Hipertensão portal não cirrótica em pacientes com policitemia vera

Abstract

This literature reviewaddresses the epidemiological, pathogenetic, clinical, diagnostic, and therapeutic aspects of Polycythemia Vera (PV) and its association with splanchnic vein thrombosis (SVT), which is an important cause of non-cirrhotic portal hypertension in adults. Myeloproliferative neoplasms (MPNs), including Polycythemia Vera (PV), Essential Thrombocythemia (ET), and Primary Myelofibrosis (PMF), are hematologic disorders characterized by the clonal proliferation of myeloid cells and are frequently associated with thrombotic complications.
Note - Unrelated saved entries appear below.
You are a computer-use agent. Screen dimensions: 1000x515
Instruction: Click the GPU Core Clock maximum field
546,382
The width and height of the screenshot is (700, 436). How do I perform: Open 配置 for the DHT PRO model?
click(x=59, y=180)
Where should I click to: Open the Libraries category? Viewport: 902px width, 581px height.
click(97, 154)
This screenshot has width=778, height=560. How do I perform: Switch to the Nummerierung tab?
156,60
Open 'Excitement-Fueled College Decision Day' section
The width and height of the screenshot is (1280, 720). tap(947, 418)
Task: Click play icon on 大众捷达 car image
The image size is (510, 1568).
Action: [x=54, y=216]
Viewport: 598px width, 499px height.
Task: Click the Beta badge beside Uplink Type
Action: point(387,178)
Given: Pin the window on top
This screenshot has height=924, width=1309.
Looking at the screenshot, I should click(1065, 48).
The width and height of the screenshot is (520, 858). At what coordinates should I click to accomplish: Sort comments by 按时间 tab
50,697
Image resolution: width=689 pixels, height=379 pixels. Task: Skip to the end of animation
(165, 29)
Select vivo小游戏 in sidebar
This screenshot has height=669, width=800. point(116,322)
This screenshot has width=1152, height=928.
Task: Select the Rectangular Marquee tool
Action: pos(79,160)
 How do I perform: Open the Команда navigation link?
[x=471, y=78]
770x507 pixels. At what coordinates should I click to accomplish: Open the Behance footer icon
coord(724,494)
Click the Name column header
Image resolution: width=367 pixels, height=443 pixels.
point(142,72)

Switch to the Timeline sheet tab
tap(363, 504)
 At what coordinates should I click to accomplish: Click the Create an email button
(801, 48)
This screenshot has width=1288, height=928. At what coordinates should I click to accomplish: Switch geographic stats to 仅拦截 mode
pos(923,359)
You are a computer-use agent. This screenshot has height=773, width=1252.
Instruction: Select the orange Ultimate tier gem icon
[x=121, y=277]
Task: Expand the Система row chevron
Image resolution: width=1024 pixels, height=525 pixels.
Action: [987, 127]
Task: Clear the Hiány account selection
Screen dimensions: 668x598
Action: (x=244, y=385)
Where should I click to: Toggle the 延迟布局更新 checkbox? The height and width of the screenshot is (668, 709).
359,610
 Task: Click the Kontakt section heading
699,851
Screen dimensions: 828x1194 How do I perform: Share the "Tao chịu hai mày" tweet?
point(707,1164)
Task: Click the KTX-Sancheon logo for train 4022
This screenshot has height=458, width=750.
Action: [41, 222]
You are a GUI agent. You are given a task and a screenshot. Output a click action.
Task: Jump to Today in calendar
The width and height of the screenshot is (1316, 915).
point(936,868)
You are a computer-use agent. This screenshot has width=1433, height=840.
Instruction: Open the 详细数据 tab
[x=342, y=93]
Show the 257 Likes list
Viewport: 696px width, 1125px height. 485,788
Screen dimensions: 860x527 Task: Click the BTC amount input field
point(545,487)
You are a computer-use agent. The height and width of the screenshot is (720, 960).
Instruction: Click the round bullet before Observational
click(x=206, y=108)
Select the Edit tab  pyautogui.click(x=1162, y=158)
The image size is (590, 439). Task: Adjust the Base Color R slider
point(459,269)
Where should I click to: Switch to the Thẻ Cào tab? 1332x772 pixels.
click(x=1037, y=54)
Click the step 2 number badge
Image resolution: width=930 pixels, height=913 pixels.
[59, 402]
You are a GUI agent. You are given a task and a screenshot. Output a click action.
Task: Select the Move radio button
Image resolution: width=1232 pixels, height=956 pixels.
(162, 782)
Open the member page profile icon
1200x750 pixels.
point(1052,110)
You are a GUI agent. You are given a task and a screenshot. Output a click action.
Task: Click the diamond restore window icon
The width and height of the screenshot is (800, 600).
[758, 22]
SVT may be the initial manifestation of MPNs in a significant proportion of patients, with emphasis on the presence of the JAK2 V617F mutation and the association of factors such as age and hypercoagulable disorders being relevant in the pathogenesis of SVT. Diagnosis involves investigating genetic mutations and excluding other causes, such as liver diseases. Treatment includes systemic anticoagulation, with preference for medications like warfarin or DOACs, depending on the cost and the patient’s preference, as there is still no consensus in the literature regarding the superiority of one medication over another. Aspirin therapy and phlebotomy have been shown to improve thrombotic-free survival in patients with PV. However, combined therapies with anticoagulants and antiplatelet agents should be avoided due to the risk of bleeding. The treatment of patients with MPNs focuses on preventing thrombotic complications using cytoreductive agents, with allogeneic bone marrow transplantation being a more reserved definitive treatment option for cases with unfavorable prognosis.